The rbi has cracked its whip against large corporate loan defaults and issued a late night notification on Monday which sought to give a major facelift and overhaul to the banking sector.

Corporate CEOs named

Names like Vijay Mallya and Subrata Roy, who have defaulted on loans, are not the only ones and World Bank figures reveal that bad loans now comprise 9.2 % of the total gross loans in India. Compare this to China which has managed to bring down its bad loans to 2% over the years.

The government had last year given wide powers to RBI to address non-performing assets (NPAs) or bad loans.

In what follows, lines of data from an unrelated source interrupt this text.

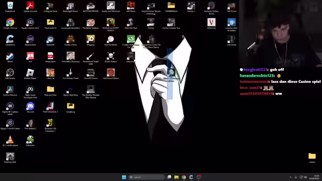Open the Windows Start menu
Image resolution: width=322 pixels, height=181 pixels.
pos(124,177)
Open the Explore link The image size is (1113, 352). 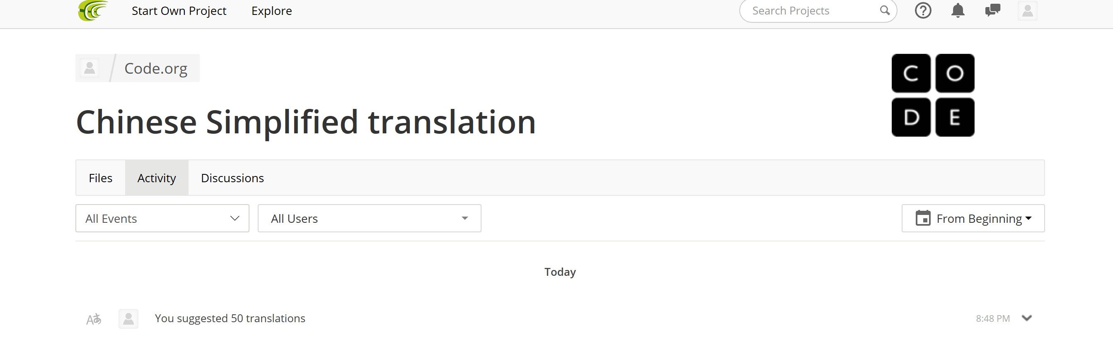pyautogui.click(x=271, y=11)
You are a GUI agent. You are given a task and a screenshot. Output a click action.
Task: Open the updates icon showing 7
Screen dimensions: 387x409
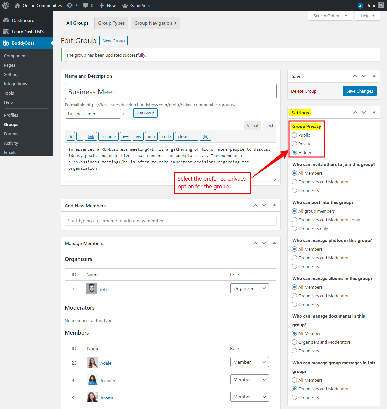(x=70, y=5)
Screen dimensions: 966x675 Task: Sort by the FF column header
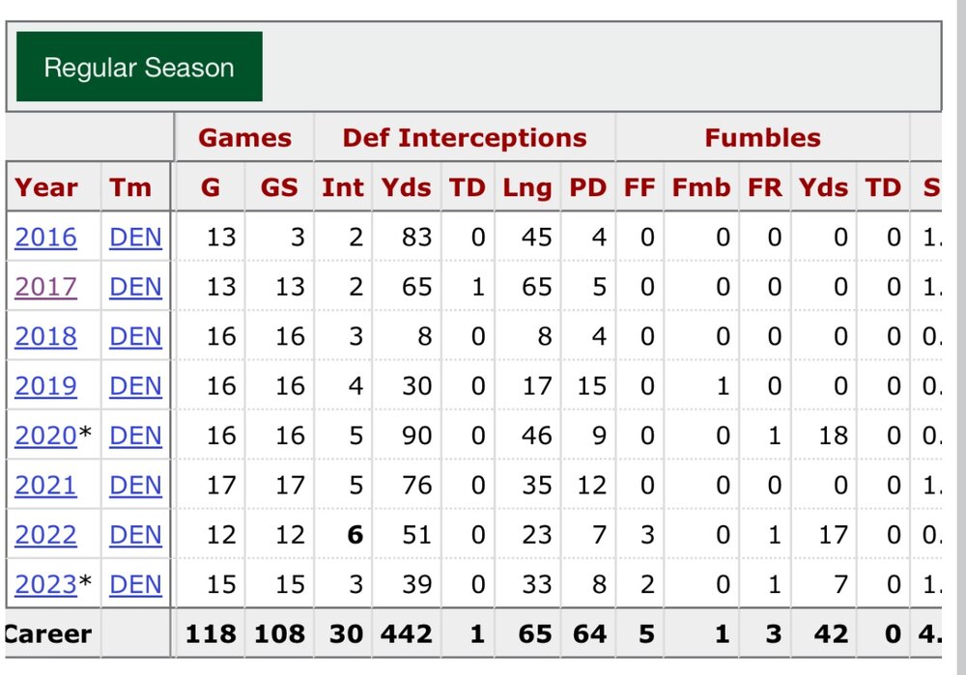[x=639, y=187]
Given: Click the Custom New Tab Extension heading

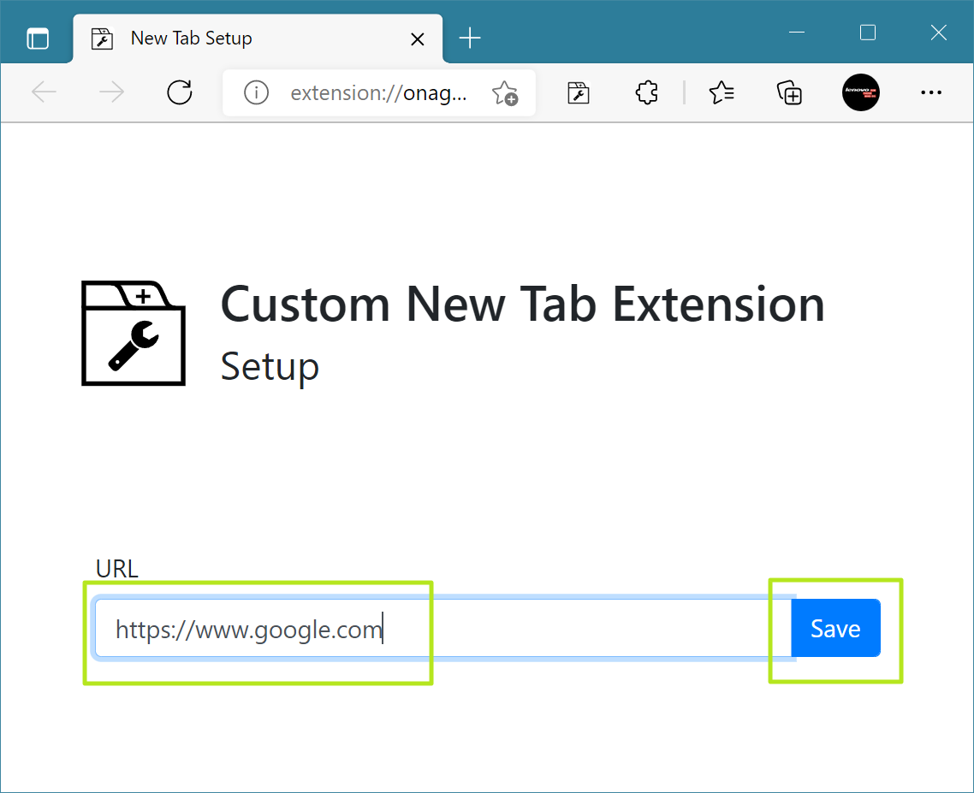Looking at the screenshot, I should 522,305.
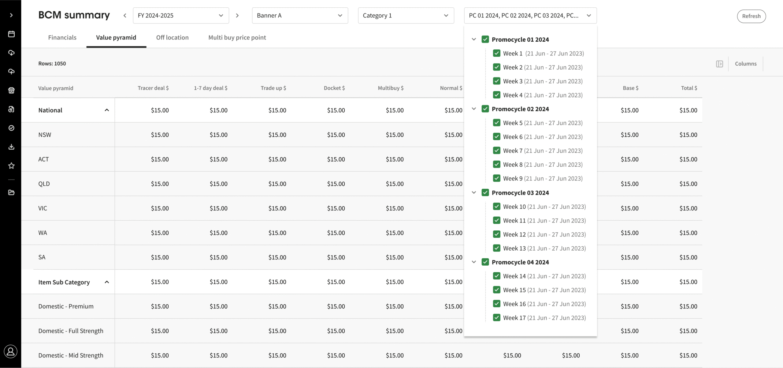Open the Banner A dropdown
The height and width of the screenshot is (368, 783).
pos(300,16)
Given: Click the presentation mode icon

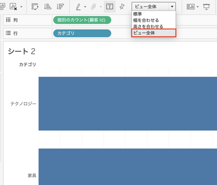Looking at the screenshot, I should click(206, 6).

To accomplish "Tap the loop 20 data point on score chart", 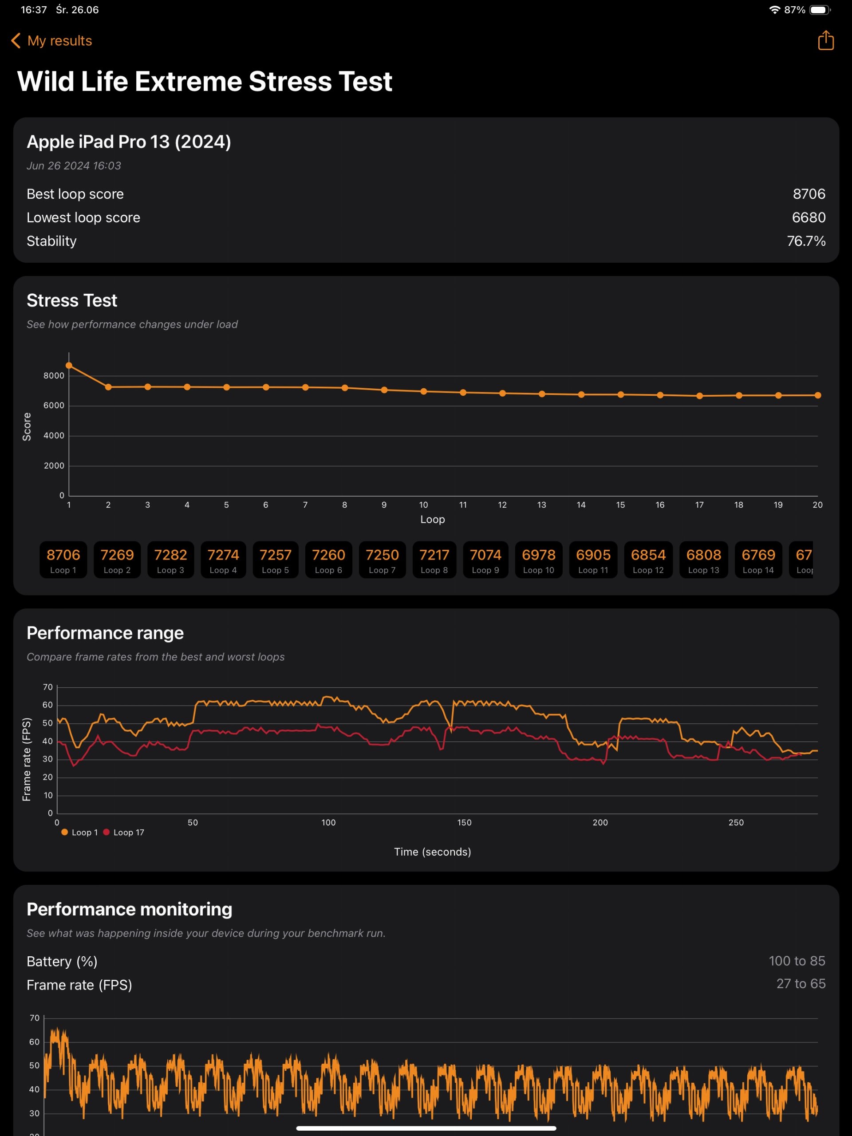I will point(818,395).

The latest guidelines from the RBI will help to deal with bad loans and will make it compatible with the Insolvency and Bankruptcy Code (IBC). The latest guidelines will help to identify the bad loans and quick resolution of the assets in the banking system.

RBI guidelines

For lenders who have a liability of Rs 2,000 crore or above after March 1, 2018, a resolution plan should be effected within 180 days. Banks who do not adhere to the guidelines will be penalized.

The resolution plan could be any measures/strategy/ restructuring including regularization of the accounts by clearing over dues by the borrower, or a change in proprietorship or restructuring.

The RBI also directed all lenders to submit on a monthly basis, a report to the Central Repository of Information on Large Credits (CRILC), details of all borrower entities in default (more than Rs 5 crore).